Pianist Bruce Gallagher, better known as Doc Fingers to frequenters of Il Caminetto di Umberto, was tossing and turning in bed on the morning of July 19. He had just finished watching the Rolling Stones documentary "Shine a Light" and couldn't make himself fall asleep.

It was about 4:15 a.m. when he heard a loud crack and a bang in his Murphy bed, the kind you raise up and fold into a cabinet against a wall.

Thinking it was an earthquake, he got up still wearing his sleeping mask. With two feet on the floor to rise from the bed, he could see just enough out of one eye to notice the cabinet leaning off the wall and quickly falling towards him.

Gallagher leapt out of the bed and tried to stop the cabinet from falling but it was just too heavy. It came crashing down, crushing the bed just seconds after he noticed it was falling.

"I started to think what would have happened if my girlfriend was sleeping next to me," he wrote in an e-mail to Pique . "I consider myself to be extremely fortunate that I was not quite asleep and woke up just in time to leap out of bed when the Murphy cabinet came crashing down on me."

Gallagher found himself in a daze the next day, unable to shake his "brush with death." Even the strength of two men couldn't lift the cabinet and they only freed the bed by taking the cabinet apart.

"If I had been pinned underneath I would have either been killed outright or badly injured, depending on where the shelves on the cabinet struck," he wrote. "If one had hit my head and another my throat for instance I would not be talking to you now."

Gallagher has been a resident of a studio apartment at Market Pavilion on Main Street for about three and a half months. He pays $1,450 a month to live there and is warning all residents of the building to be extremely careful with the beds.

"When I moved in it was a bit loose and it looked like it was coming off the wall a little bit," he said. "It looked like it was made shoddily."

The building is managed by Mountain Country Property Management, which specializes in long-term rental management for Whistler and often acts on behalf of property owners who are typically non-residents of Whistler.

"Generally speaking, an occurrence such as this is extraordinary and it is fortunate no one was injured," owner Gord Low said in an e-mail. "When something like this occurs, it is reported to appropriate property owners and in most instances strata managers.

"Obviously, steps are taken to determine the cause and prevent such problems from recurring, as the safety and security of any occupant is important."

Gallagher has come forward with his near-death experience because he's worried about the same thing happening to other tenants.
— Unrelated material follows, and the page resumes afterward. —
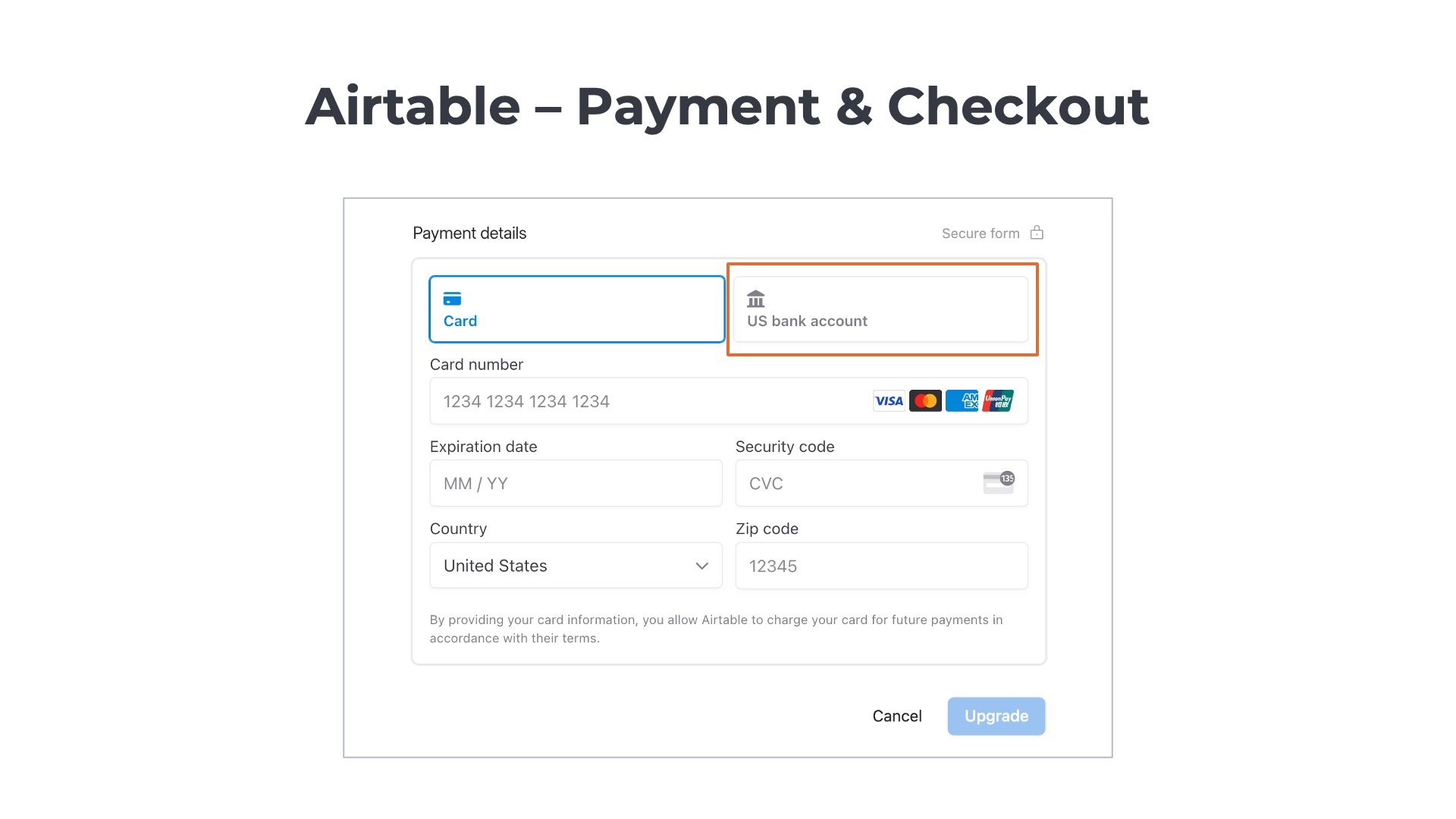Change country from United States
Screen dimensions: 1456x819
[575, 565]
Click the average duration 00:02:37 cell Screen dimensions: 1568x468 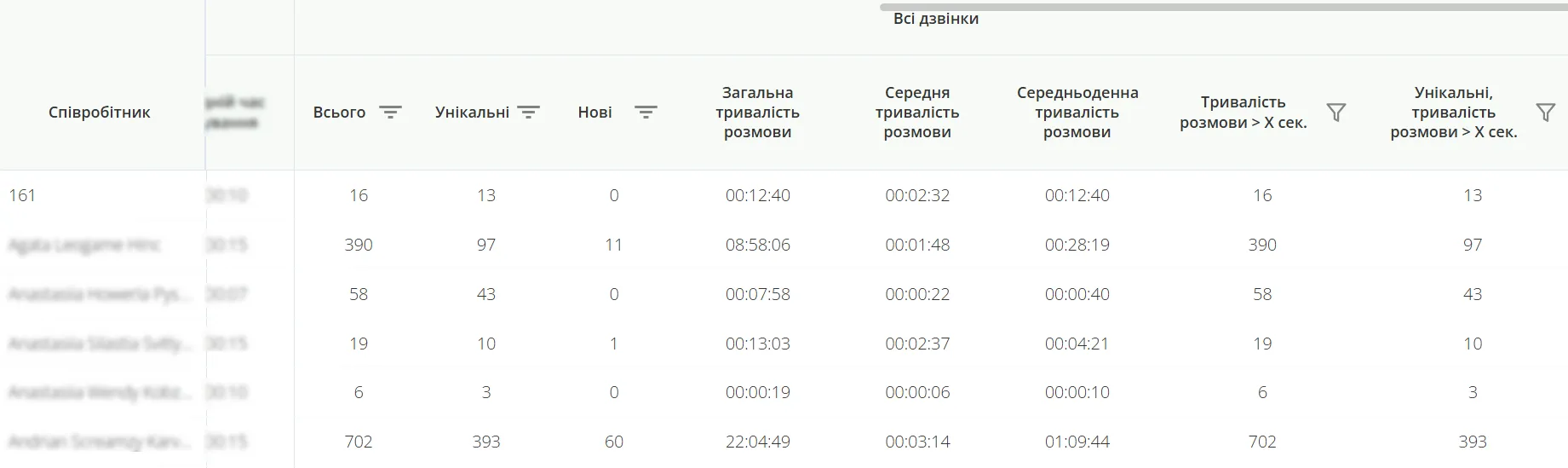tap(917, 344)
"As I walk down the hallway from time to time doors are open, people are cleaning, I peeked in to see what the units look like," he said. "I've seen quite a few of those Murphy beds, they look like they were built by the same guy but I couldn't say for sure."

Today he's thankful to Keith Richards and the Rolling Stones for saving his life - if he hadn't been so transfixed by the documentary he thinks he could have been killed.

"If I hadn't stayed up for two hours watching the Rolling Stones, I would have been asleep and that thing would have come down and killed me," he said. "The Rolling Stones saved Doc Fingers' life."

As of late Tuesday morning he's received no compensation or apology from his landlord.